Sunday, April 18, 2021

Guide to Russian as Spoken in Vladikavkaz Becomes a Best Seller

Paul Goble

            Staunton, April 15 – In any country as large and diverse as the Russian Federation, the national language, in this case Russian, will vary enormously from one region to another however much the Kremlin seeks to impose a Moscow standard on it and use that language as the basis of national identity.

            In some places, local Russians speak a language which features words and turns of phrase that Russians from elsewhere often have no idea what the locals are talking about. One such place is Vladikavkaz, the capital of North Ossetia, and to help them, a local sociologist has published a 20-page guide to North Ossetian Russian.

            Mikhail Aboyev, a sociologist of education, has published his Vladikavkaz Phrasebook and been pleased that its first edition has sold out in only a few weeks, an indication that there is a real need for such publications not only there but elsewhere in the Russian Federation as well (etokavkaz.ru/gorod/chto-on-skazal-kak-ponyat-vladikavkazskii-russkii).

            The sociologist says he came up with the idea when a visitor from Moscow noted that he couldn’t understand much of what Russians were saying in Vladikavkaz.

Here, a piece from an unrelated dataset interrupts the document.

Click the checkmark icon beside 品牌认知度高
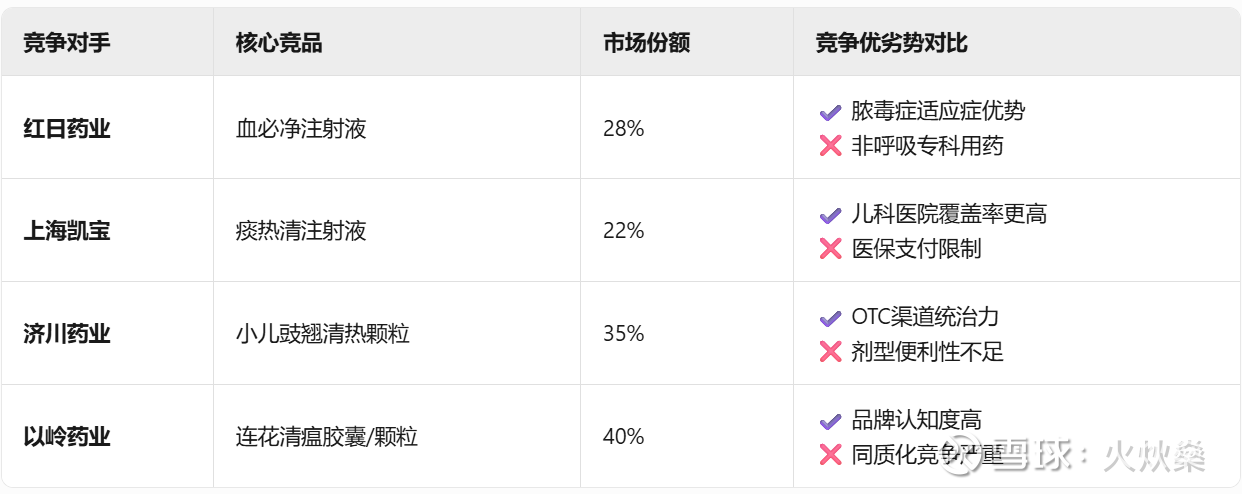Viewport: 1242px width, 494px height. point(830,421)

Aboyev gives many examples but in many cases, they reflect either local understandings or the reversal of meanings such as “bad” for “good” that are found in other cultures.

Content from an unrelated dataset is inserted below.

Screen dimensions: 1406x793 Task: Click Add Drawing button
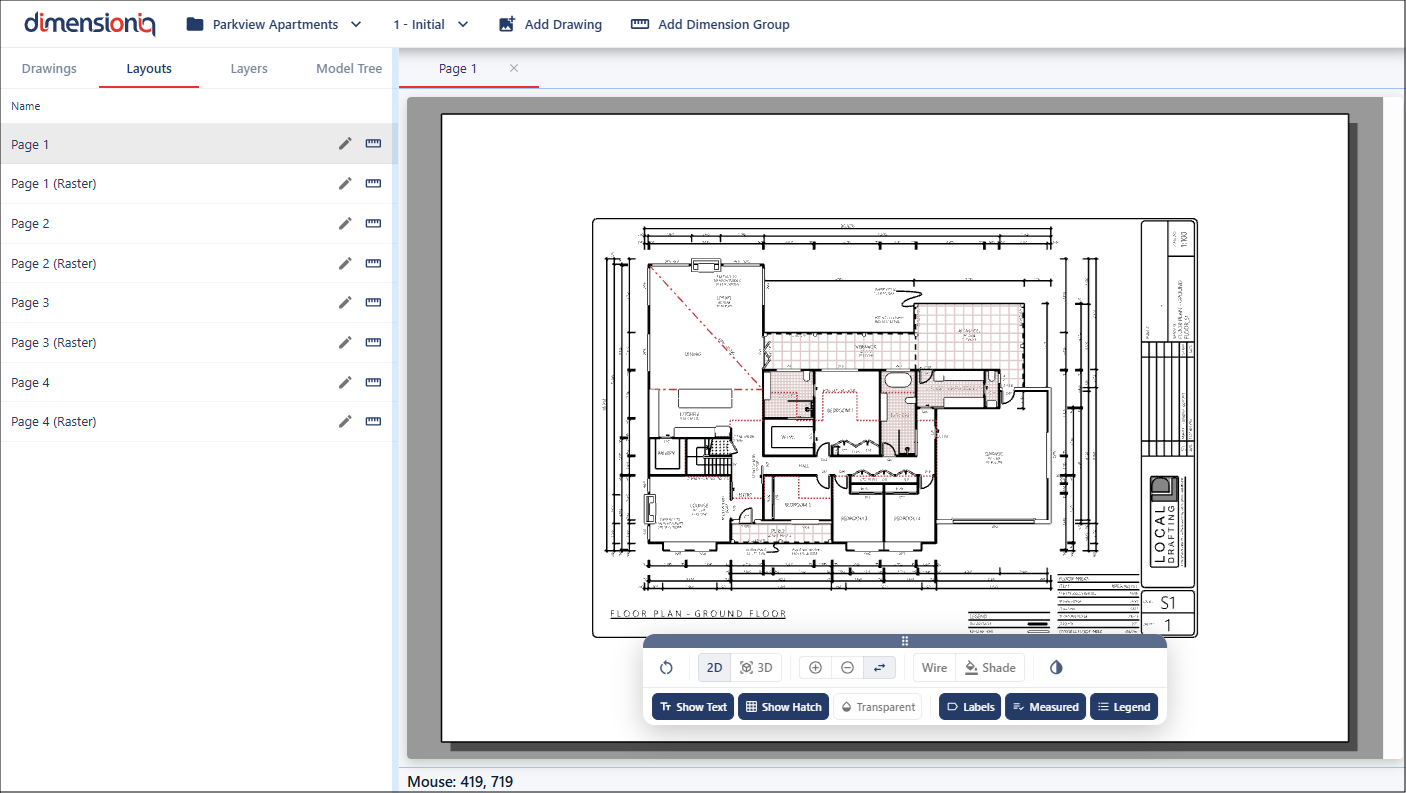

            Similar guidebooks to local Russian languages have appeared elsewhere, particularly east of the Urals. But this is the first one for Russian in the North Caucasus. And it has proved remarkably popular, prompting Aboyev and his associates to plan a second edition that will be larger and include not 20 terms but perhaps as many as 200.

            Not everyone has been pleased by this publication, the sociologist says; but he thinks most of those who object have not read it and are simply upset by any suggestion that Russian varies as widely as it does. Moreover, they fail to understand that the booklet “is not a dissertation but an amusement” for its authors and readers.

            But if such publications are for some a figure of fun, they are for others something vastly more important, a reminder that however much a government tries to control the development of language, it will develop in its own ways and become more diverse rather than less, something that both reflects and helps produce political changes down the line.